A Fearless Forecast for 2022
It looks like 2022 will be a long year. So rather than making you wait the entire 12 months, we’ll tell you what’s going to happen now — in our Fearless Forecast for 2022. To learn how smart we were one year ago in predicting 2021, click here.
- The public will see through Meta. Facebook hasn’t been on Santa’s “nice” list of late. In 2017, Facebook was the second most trusted social media platform behind LinkedIn. The same list in 2020 placed Facebook ninth, below every other platform examined. Enter Meta. Mark Zuckerberg believes he can steer his empire back into our good graces simply by giving it a new name. But people are smart enough to see that it’s the same pig, even behind the lipstick. In fact, the blatant cynicism behind this empty marketing ploy could lead the public to trust Facebook even less.

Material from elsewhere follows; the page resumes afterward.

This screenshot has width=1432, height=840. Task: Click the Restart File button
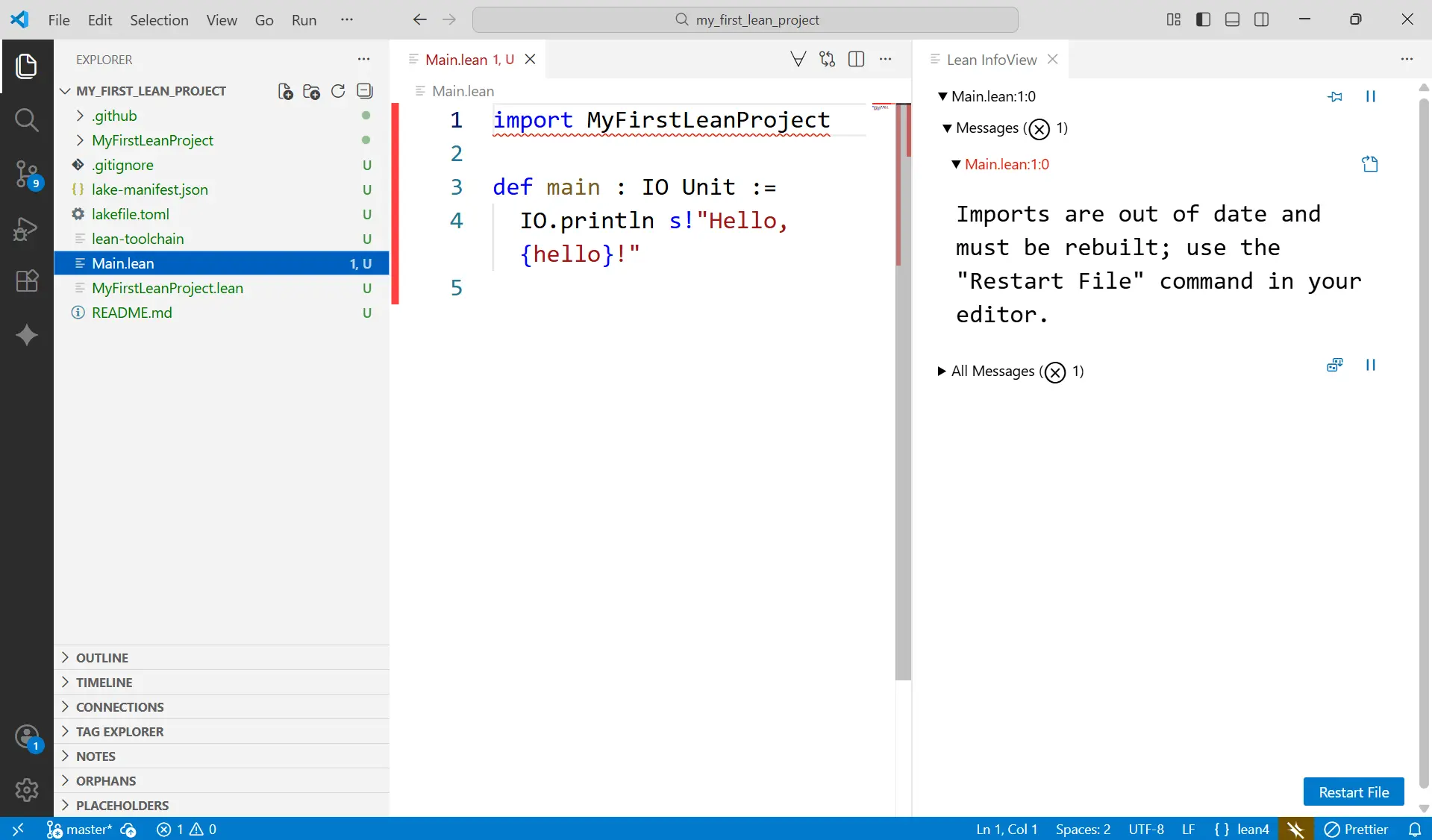(x=1353, y=792)
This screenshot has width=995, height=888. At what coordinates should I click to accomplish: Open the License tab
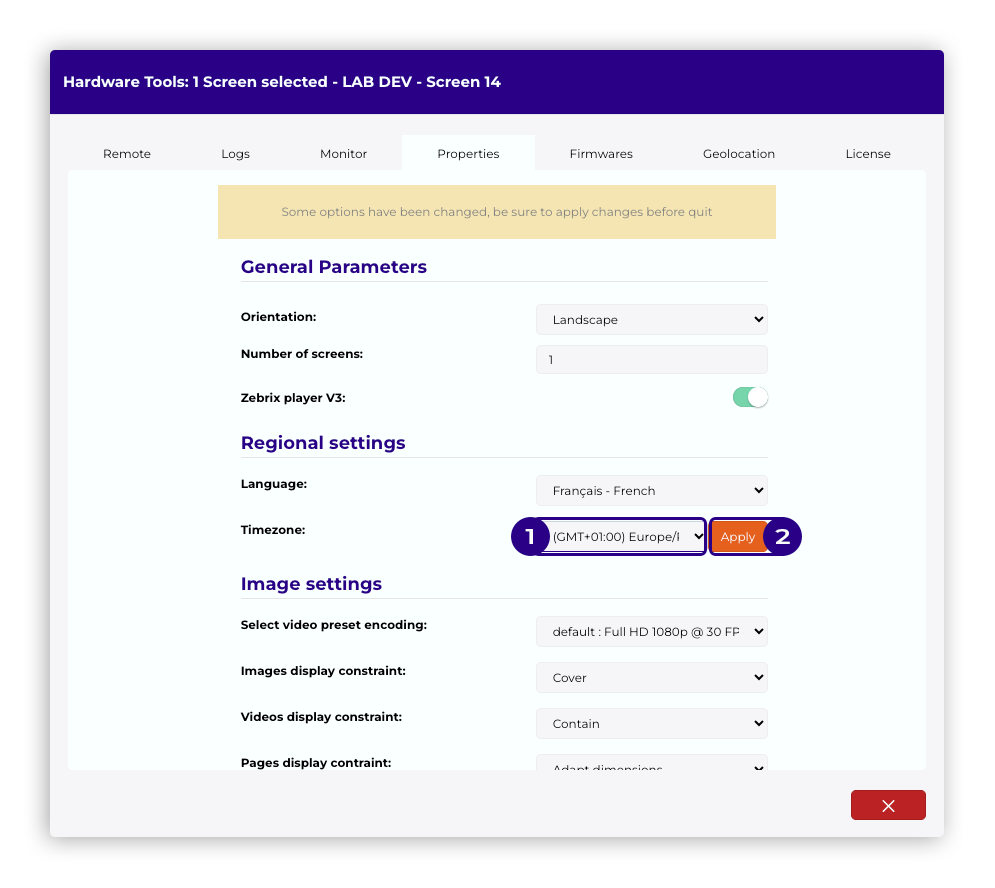point(867,154)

- 2022 will be the year of the labor union. In 2021, workers across the country found they had far more say over their futures than their employers did. With more job openings than people available to fill them, those who felt underpaid, overworked or disrespected went on to greener pastures — or they organized. Nurses in Massachusetts imposed the longest nurses strike in state history. There were so many walkouts across the country this fall that observers coined the term “Striketober.” Meanwhile, the first U.S. Starbucks store unionized while the nearly union-free tech sector saw workers organize at Alphabet and Medium, with others now on the cusp. Gallup says Americans’ approval of unions is the highest it’s been since 1965, at 68%. We predict that workers’ new sense of power, plus more media attention to organizing efforts, will lead to a dramatic increase in unionization votes next year.

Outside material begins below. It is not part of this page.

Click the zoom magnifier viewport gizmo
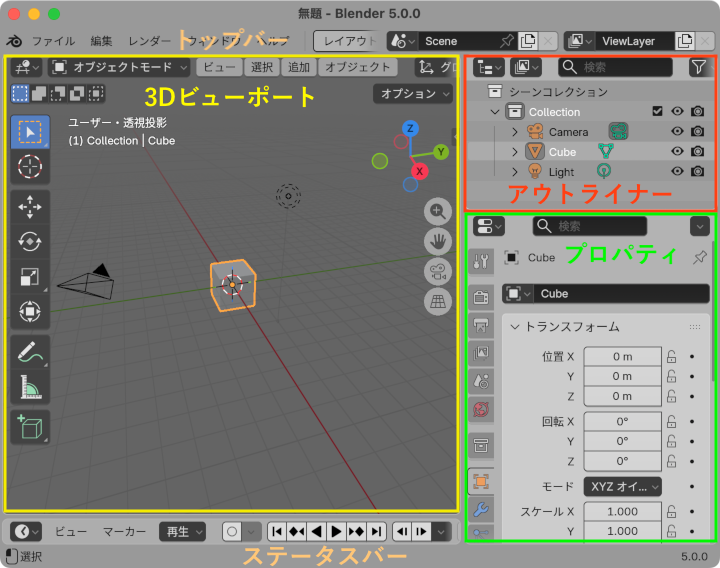[437, 211]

- The number of nonprofit news organizations will increase by 25%. Local newspapers are dying out in droves, creating “news deserts” across the country. To counter this, some smart people have been creating nonprofit news organizations to ensure people like you and us know the most important things going on in their communities. The Institute for Nonprofit News reports that membership rose by more than 25% in 2020. We think this is a trend that will continue in 2022.
- Scientists will prove the viability of nuclear fusion. Nuclear fission explodes bombs. Nuclear fusion creates clean energy and could be the answer to all our power needs. Until now, it has taken more energy to create a fusion reaction than the energy it produces. But after nearly 60 years of work, scientists in 2021 got way closer to making efficient fusion energy a reality, and investors are pouring money into the research. We predict that in 2022 physicists will for the first time find a way to get more energy out of fusion than they put in.

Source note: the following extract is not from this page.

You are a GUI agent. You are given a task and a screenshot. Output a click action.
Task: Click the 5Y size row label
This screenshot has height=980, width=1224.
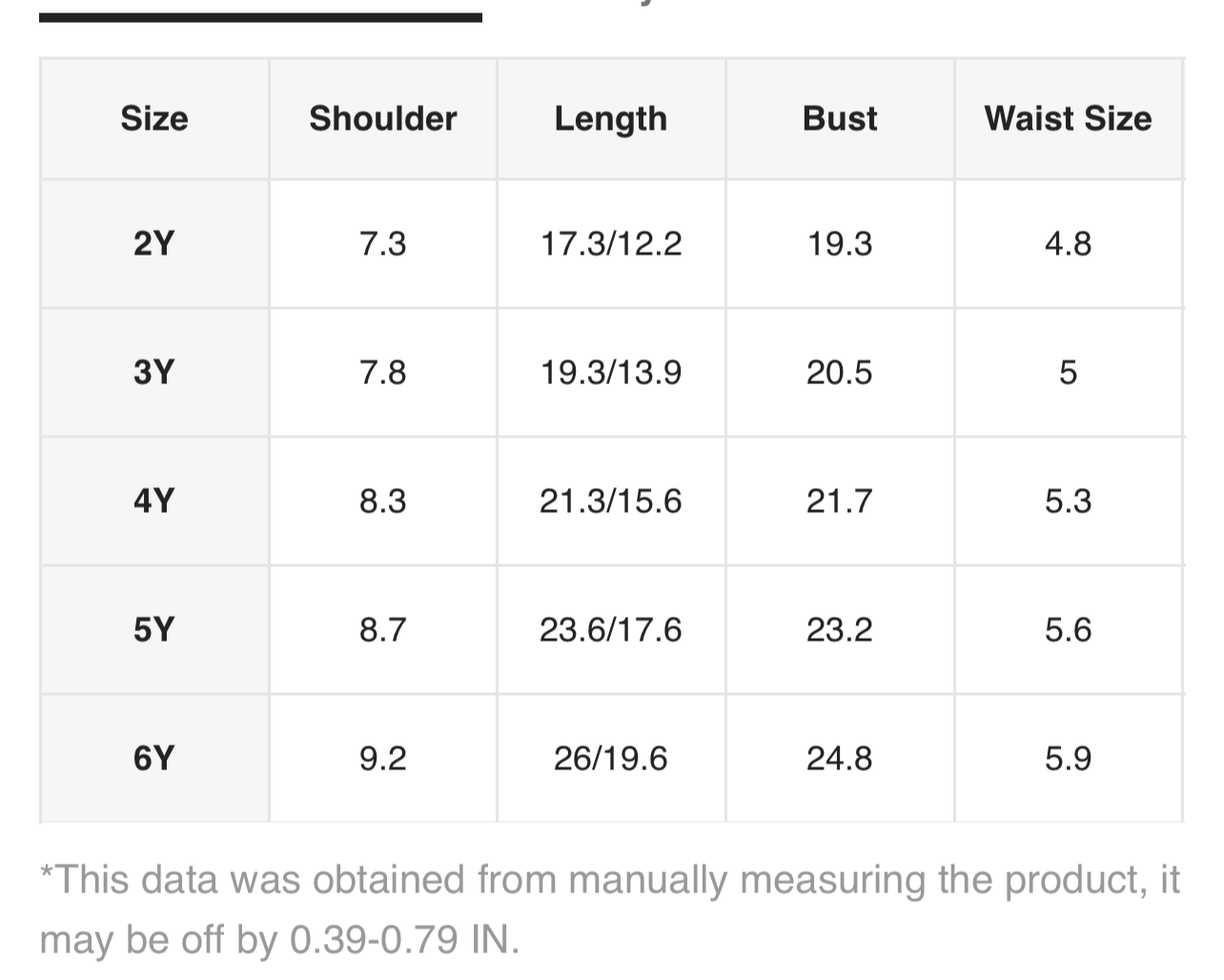click(154, 629)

- Your Pumpkin Spice Latte will have a price in cryptocurrency. For many of us, our knowledge of cryptocurrencies began with the Bitcoin boom in late 2017 as many millennials and Gen Zers began “investing” with seemingly guaranteed returns that funded big screen TVs and other luxury items. The rest of us thought of cryptocurrencies as nebulous and risky. But now, cryptocurrencies are being used to buy everything from multimillion-dollar works of digital art to a penthouse condo in Miami. The next step is acceptance for everyday purchases at retailers such as Starbucks, Target and Bed, Bath and Beyond. In 2022, we’ll see crypto prices show up at our favorite retailers, meaning many of us will finally add that digital wallet to our phones.
- Movie theaters will close, even as the pandemic recedes. One of the casualties of COVID-19 will be the in-person movie experience. After almost two years of watching movies — including brand-new movies — from our couches, it’s going to be hard to get us back into the theater, even when we don’t have health concerns. Hollywood has itself to blame for making many of its premier pictures immediately available through streaming services. To wit: Jane Campion will probably win an Oscar for The Power of the Dog — and you never had a chance to see it in the theater. It went straight to Netflix.
- Fans will be the losers of the MLB labor dispute. The Major League Baseball lockout will not delay Opening Day, but it will result in a labor agreement that will make the game a little less fun for those of us who enjoy watching it. For example, a universal DH rule will rob us of the pleasure of watching pitchers bat in National League parks. And, allowing players to reach free agency earlier will break up young teams sooner than before. Most importantly, the competitive balance that was achieved under previous labor agreements will be undermined, making it more difficult for midmarket teams like the Reds and Indians to make the playoffs while the Dodgers, Yankees and Red Sox can punch their tickets to October every April.